Fundamentals of Health Promotion for Nurses

Second Edition

Edited by Jane Wills

Scenarios

Chapter 11: Evidence-based practice

As a nurse practitioner in a primary health care practice, you see many adult patients with asthma. The primary health care team wants to discuss strategies to improve care for these patients. You offer to search the literature on the topic and report back at the next team meeting.

  • 1. How and where would you look for evidence to decide what to do?

    Correct answer:
    You pose the question, "Is a self-management programme that includes asthma education plus regular review by health professionals, effective in improving health outcomes for adults with asthma?"

    Using "asthma" OR "wheeze" AND "patient education" as search terms, you might look first in the Cochrane Library as this is a medical area for which they might be a systematic review. This simple search would identify the following review:

    Gibson PG, Coughlan J, Wilson AJ, et al. Self-management education and regular practitioner review for adults with asthma (Cochrane Review, latest update 29 May 2002).

  • 2. Would this review help decision-making?

    Correct answer:
    The review includes 24 RCTs and covers self-management education that included a written action plan, self-monitoring, and regular medical review.

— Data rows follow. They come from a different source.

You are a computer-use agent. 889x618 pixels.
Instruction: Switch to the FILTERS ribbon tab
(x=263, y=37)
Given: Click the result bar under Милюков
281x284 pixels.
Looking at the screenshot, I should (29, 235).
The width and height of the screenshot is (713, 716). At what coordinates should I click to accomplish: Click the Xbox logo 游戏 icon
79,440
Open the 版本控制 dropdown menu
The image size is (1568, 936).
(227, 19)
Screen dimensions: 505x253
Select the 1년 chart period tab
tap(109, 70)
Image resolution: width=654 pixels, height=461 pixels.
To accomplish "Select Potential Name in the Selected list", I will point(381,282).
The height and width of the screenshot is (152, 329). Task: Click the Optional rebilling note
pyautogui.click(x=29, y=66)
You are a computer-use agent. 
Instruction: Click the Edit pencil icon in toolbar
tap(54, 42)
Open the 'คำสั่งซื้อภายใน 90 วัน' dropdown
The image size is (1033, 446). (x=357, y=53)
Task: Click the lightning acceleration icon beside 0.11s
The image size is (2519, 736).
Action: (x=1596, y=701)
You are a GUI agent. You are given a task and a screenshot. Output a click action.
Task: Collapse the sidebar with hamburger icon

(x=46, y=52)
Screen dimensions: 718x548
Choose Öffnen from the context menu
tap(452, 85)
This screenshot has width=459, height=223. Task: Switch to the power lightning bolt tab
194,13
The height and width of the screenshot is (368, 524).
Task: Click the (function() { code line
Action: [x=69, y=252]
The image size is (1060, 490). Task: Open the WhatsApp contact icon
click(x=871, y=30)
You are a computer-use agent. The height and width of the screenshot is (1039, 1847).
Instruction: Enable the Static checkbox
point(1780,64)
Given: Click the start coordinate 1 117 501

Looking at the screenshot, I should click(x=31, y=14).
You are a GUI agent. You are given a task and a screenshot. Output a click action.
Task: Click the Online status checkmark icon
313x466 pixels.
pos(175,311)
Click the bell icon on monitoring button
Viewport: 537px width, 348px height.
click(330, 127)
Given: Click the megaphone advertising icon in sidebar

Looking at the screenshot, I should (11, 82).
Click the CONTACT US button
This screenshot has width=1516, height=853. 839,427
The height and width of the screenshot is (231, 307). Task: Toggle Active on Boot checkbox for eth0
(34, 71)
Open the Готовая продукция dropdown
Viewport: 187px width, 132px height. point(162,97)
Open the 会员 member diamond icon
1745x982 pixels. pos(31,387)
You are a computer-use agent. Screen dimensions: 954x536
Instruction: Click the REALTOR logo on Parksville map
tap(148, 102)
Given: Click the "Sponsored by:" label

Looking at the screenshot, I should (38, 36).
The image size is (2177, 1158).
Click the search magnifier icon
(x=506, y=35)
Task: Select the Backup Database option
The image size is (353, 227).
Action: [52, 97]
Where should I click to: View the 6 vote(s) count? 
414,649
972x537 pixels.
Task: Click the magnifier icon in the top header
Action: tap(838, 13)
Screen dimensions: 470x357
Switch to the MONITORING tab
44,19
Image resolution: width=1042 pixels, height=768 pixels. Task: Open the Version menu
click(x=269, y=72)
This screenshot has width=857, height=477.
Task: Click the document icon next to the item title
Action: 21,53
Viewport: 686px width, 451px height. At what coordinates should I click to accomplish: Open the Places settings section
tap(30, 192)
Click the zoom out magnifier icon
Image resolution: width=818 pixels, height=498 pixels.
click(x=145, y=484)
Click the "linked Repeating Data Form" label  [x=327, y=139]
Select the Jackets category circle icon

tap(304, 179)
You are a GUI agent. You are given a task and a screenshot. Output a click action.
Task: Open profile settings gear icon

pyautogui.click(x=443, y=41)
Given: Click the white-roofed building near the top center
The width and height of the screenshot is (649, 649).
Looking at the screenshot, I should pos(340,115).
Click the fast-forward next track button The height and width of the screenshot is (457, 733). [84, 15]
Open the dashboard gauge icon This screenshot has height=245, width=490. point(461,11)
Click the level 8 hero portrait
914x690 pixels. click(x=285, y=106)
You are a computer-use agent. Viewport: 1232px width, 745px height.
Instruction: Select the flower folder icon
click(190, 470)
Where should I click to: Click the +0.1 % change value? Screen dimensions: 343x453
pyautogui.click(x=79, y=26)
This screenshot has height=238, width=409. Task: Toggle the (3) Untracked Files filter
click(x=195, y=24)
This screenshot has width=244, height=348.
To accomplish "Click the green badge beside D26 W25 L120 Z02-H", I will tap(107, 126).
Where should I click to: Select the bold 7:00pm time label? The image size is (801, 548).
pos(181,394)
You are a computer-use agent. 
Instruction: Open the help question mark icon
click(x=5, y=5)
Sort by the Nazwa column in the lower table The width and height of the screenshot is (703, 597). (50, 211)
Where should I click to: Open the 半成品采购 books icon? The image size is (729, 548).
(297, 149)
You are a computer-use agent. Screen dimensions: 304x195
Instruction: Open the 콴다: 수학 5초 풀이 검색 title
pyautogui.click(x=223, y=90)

The review concludes that these studies show that self management led to a reduction in the proportion of patients reporting hospitalizations and emergency department visits for asthma, unscheduled doctor visits for asthma, days lost from work because of asthma, and episodes of nocturnal asthma.

    The review is quite dated but is likely to be transferable evidence to most populations.

  • 3. What questions might this search for evidence NOT answer?

    Correct answer:
    Self-management is an established and effective approach to controlling asthma and is recommended in British clinical national guidelines on the management of asthma. Evidence reviews, however, may only report on effectiveness and not explain the low uptake and use of self-management among people with asthma, parents/caregivers of children with asthma, and their promotion by health professionals.